As an additional “sweetener,” Zarif renewed Iran’s offer of cooperation in the fight against ISIS and suggested that Iran’s regional policies be separated from the nuclear issue.
In a separate interview, Zarif said that despite Iran’s flexibility, chances of the US remaining committed to the CJPOA was “50-50”, adding that Tehran already had contingency plans to deal with any outcome.
Trump must notify the US Congress by October 15, leaving a narrow window of opportunity for any mediation by the Omanis.
Zarif, who will also visit Qatar after Oman, is using his mini-tour to put other “possibilities”, related to relations with neighboring countries, on the table.
Iran and Oman have already signed a security accord and demarcated their continental shelf in the Gulf of Oman. Oman has also offered “mooring rights” to the Iranian Navy, enabling it to expand its active presence right down to the Gulf of Hauf and the Gulf of Aden. Tehran now wants the accord “deepened” to include joint operations against terrorist threats, piracy and human-trafficking in the region. The establishment of a daily direct shipping line between the Iranian port of Chahbahar and the Omani capital Muscat is expected to facilitate security and trade cooperation.

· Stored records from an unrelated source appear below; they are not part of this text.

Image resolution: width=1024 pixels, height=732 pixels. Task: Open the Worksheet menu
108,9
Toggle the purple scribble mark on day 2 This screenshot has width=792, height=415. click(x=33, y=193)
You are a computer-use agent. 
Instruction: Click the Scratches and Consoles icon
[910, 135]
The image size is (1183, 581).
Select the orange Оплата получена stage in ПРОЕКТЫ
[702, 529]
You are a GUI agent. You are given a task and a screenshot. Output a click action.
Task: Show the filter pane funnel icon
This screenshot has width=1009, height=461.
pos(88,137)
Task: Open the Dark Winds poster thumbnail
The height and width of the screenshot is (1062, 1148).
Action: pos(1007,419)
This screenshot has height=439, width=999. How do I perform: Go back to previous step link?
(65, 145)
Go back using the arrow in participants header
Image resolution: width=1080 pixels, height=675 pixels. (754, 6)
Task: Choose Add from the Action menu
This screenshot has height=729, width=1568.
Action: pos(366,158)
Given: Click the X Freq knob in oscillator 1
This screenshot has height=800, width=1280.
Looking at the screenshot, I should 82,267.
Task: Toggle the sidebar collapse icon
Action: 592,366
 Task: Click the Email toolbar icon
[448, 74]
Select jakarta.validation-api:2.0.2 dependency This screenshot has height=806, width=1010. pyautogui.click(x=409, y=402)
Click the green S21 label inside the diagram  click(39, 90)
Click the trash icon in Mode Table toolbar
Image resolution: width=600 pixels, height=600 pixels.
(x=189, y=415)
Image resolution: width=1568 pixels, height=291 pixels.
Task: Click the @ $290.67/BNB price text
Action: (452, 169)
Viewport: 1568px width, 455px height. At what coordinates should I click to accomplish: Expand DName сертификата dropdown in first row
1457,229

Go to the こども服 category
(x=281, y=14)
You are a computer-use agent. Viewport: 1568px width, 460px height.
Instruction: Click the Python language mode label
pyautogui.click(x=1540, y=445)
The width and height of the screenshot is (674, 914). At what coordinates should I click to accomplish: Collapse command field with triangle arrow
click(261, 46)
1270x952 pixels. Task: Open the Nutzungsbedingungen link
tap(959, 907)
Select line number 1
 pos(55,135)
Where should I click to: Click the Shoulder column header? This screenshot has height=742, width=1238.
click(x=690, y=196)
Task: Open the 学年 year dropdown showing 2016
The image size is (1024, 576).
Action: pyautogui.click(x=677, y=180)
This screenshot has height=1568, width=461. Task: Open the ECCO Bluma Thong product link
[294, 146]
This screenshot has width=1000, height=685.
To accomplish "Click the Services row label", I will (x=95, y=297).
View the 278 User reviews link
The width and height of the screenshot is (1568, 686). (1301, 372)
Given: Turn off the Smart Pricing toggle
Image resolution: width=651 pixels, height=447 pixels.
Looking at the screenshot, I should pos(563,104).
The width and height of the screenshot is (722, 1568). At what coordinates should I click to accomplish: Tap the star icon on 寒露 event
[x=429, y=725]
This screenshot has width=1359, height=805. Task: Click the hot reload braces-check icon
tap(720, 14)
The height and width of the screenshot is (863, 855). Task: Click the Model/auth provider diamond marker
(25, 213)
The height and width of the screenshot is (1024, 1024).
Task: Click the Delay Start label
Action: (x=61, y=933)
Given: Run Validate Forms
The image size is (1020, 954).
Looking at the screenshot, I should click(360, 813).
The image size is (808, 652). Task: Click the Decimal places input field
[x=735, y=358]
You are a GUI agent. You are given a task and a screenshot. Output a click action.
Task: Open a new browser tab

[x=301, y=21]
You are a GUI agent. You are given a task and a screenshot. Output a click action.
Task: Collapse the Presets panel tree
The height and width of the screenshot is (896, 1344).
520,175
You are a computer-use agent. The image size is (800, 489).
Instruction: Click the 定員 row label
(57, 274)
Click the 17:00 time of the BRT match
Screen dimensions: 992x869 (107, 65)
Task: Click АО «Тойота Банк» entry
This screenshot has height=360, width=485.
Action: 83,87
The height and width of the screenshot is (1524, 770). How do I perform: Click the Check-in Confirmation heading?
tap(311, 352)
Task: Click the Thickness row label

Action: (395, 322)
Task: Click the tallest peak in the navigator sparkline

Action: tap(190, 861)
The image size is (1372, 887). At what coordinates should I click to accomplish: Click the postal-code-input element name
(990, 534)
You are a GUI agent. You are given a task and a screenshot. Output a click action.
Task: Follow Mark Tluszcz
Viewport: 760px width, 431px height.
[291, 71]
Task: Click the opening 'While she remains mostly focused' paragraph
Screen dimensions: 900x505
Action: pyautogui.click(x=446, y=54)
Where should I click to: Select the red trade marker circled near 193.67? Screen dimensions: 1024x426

According to sources in Tehran, in Qatar Zarif is expected to propose the creation of “joint organs” in a number of domains including environmental protection, and combating drug trafficking and smuggling in general. Iran and Qatar already have a security cooperation accord that could be expanded to cover other areas of mutual interest and, later, also joined by Oman. One area of concern is the rapid depletion of fishing resources in the Gulf where many foreign nations, notably China, are “plundering” fish resources with no regard for regeneration of stocks. Iranian fishermen have been engaged in a series of protests and strikes, calling on Tehran to curb unrestricted Chinese fishing activities. Tehran claims that effective action would not be possible without the cooperation of other littoral states; Oman and Qatar are expected to be the first to agree to joint action with Iran.
Both Zarif and President Hassan Rouhani have gone out of their way in recent weeks to describe an easing of tension with Gulf neighbors as a “top priority”. As always with the Islamic Republic, however, it is not clear whether their stance is endorsed by the “Supreme Guide” Ayatollah Ali Khamenei, who has the final word on all issues or, whether as often in the past, they are asked just to buy time.
One calculation in Tehran may be based on the assumption that if they manage to keep the US committed to the CJPOA until next March, the Trump administration would then find itself too involved in the mid-term US elections to open a new front in foreign policy. Tehran also hopes that the Democrats, still committed to President Barack Obama’s legacy, would regain control of the US Senate, making it harder for Trump to pick up a fight with Tehran.